Retype all of the material below line for line, without changing anything.

Entries for locating words and elements
-.-.-
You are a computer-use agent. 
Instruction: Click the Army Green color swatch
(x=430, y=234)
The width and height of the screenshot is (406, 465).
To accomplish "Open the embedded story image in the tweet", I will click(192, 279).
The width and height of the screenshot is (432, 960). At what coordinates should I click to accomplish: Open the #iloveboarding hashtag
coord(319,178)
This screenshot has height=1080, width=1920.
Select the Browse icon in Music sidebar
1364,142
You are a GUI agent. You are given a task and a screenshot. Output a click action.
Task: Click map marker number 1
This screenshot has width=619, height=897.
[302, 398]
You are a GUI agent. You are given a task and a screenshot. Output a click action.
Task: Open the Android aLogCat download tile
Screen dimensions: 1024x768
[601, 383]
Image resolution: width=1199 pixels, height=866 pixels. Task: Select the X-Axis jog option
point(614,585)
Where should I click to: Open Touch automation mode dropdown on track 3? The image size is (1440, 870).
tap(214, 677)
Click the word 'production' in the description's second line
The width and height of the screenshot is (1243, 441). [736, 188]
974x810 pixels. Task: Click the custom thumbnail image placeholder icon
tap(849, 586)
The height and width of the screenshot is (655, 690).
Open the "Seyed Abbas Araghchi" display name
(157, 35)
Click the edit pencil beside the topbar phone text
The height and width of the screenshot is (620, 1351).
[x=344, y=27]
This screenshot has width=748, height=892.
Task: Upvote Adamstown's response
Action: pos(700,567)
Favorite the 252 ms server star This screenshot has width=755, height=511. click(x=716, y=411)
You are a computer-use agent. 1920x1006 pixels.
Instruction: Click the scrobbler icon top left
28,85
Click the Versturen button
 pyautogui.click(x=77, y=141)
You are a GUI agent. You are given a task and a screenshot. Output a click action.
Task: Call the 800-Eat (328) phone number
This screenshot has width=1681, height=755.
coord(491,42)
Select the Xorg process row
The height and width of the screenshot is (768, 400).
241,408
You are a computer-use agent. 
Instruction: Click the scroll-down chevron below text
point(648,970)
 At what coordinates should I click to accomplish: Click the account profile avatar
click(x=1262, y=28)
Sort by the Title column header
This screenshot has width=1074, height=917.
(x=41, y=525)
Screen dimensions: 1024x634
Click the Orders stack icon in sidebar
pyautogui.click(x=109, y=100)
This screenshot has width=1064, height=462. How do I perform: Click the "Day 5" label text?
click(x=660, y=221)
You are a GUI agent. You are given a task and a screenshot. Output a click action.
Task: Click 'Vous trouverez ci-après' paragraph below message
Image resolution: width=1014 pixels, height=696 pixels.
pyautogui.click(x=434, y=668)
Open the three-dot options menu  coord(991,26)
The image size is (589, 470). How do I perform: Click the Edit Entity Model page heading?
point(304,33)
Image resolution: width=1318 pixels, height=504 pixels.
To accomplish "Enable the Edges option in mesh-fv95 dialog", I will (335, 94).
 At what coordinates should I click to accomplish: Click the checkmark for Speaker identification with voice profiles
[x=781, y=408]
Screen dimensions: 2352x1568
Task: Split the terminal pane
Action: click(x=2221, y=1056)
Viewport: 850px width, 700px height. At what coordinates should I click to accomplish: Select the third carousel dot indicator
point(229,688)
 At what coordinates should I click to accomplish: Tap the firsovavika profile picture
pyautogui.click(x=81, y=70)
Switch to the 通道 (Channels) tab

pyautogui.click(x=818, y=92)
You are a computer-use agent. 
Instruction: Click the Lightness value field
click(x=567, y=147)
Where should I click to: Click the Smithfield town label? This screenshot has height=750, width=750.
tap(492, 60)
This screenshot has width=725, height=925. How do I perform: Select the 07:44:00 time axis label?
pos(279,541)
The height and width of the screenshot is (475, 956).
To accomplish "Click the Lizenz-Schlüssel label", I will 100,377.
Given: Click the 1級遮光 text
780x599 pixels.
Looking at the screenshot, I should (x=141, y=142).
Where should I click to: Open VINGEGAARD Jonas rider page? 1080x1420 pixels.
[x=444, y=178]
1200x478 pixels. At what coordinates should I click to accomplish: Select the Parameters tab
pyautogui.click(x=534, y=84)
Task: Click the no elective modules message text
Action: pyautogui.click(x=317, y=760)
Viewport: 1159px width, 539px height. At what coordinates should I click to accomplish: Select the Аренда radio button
-.-.-
* **CORRECT OUTPUT**
You are a computer-use agent. 
Instruction: Click the Army Green color swatch
(x=430, y=234)
The width and height of the screenshot is (406, 465).
To accomplish "Open the embedded story image in the tweet", I will click(192, 279).
The width and height of the screenshot is (432, 960). At what coordinates should I click to accomplish: Open the #iloveboarding hashtag
coord(319,178)
This screenshot has height=1080, width=1920.
Select the Browse icon in Music sidebar
1364,142
You are a GUI agent. You are given a task and a screenshot. Output a click action.
Task: Click map marker number 1
This screenshot has width=619, height=897.
[302, 398]
You are a GUI agent. You are given a task and a screenshot. Output a click action.
Task: Open the Android aLogCat download tile
Screen dimensions: 1024x768
[601, 383]
Image resolution: width=1199 pixels, height=866 pixels. Task: Select the X-Axis jog option
point(614,585)
Where should I click to: Open Touch automation mode dropdown on track 3? The image size is (1440, 870).
tap(214, 677)
Click the word 'production' in the description's second line
The width and height of the screenshot is (1243, 441). [736, 188]
974x810 pixels. Task: Click the custom thumbnail image placeholder icon
tap(849, 586)
The height and width of the screenshot is (655, 690).
Open the "Seyed Abbas Araghchi" display name
(157, 35)
Click the edit pencil beside the topbar phone text
The height and width of the screenshot is (620, 1351).
[x=344, y=27]
This screenshot has width=748, height=892.
Task: Upvote Adamstown's response
Action: pos(700,567)
Favorite the 252 ms server star This screenshot has width=755, height=511. click(x=716, y=411)
You are a computer-use agent. 1920x1006 pixels.
Instruction: Click the scrobbler icon top left
28,85
Click the Versturen button
 pyautogui.click(x=77, y=141)
You are a GUI agent. You are given a task and a screenshot. Output a click action.
Task: Call the 800-Eat (328) phone number
This screenshot has width=1681, height=755.
coord(491,42)
Select the Xorg process row
The height and width of the screenshot is (768, 400).
241,408
You are a computer-use agent. 
Instruction: Click the scroll-down chevron below text
point(648,970)
 At what coordinates should I click to accomplish: Click the account profile avatar
click(x=1262, y=28)
Sort by the Title column header
This screenshot has width=1074, height=917.
(x=41, y=525)
Screen dimensions: 1024x634
Click the Orders stack icon in sidebar
pyautogui.click(x=109, y=100)
This screenshot has width=1064, height=462. How do I perform: Click the "Day 5" label text?
click(x=660, y=221)
You are a GUI agent. You are given a task and a screenshot. Output a click action.
Task: Click 'Vous trouverez ci-après' paragraph below message
Image resolution: width=1014 pixels, height=696 pixels.
pyautogui.click(x=434, y=668)
Open the three-dot options menu  coord(991,26)
The image size is (589, 470). How do I perform: Click the Edit Entity Model page heading?
point(304,33)
Image resolution: width=1318 pixels, height=504 pixels.
To accomplish "Enable the Edges option in mesh-fv95 dialog", I will (335, 94).
 At what coordinates should I click to accomplish: Click the checkmark for Speaker identification with voice profiles
[x=781, y=408]
Screen dimensions: 2352x1568
Task: Split the terminal pane
Action: click(x=2221, y=1056)
Viewport: 850px width, 700px height. At what coordinates should I click to accomplish: Select the third carousel dot indicator
point(229,688)
 At what coordinates should I click to accomplish: Tap the firsovavika profile picture
pyautogui.click(x=81, y=70)
Switch to the 通道 (Channels) tab

pyautogui.click(x=818, y=92)
You are a computer-use agent. 
Instruction: Click the Lightness value field
click(x=567, y=147)
Where should I click to: Click the Smithfield town label? This screenshot has height=750, width=750.
tap(492, 60)
This screenshot has width=725, height=925. How do I perform: Select the 07:44:00 time axis label?
pos(279,541)
The height and width of the screenshot is (475, 956).
To accomplish "Click the Lizenz-Schlüssel label", I will 100,377.
Given: Click the 1級遮光 text
780x599 pixels.
Looking at the screenshot, I should (x=141, y=142).
Where should I click to: Open VINGEGAARD Jonas rider page? 1080x1420 pixels.
[x=444, y=178]
1200x478 pixels. At what coordinates should I click to accomplish: Select the Parameters tab
pyautogui.click(x=534, y=84)
Task: Click the no elective modules message text
Action: pyautogui.click(x=317, y=760)
Viewport: 1159px width, 539px height. At what coordinates should I click to accomplish: Select the Аренда radio button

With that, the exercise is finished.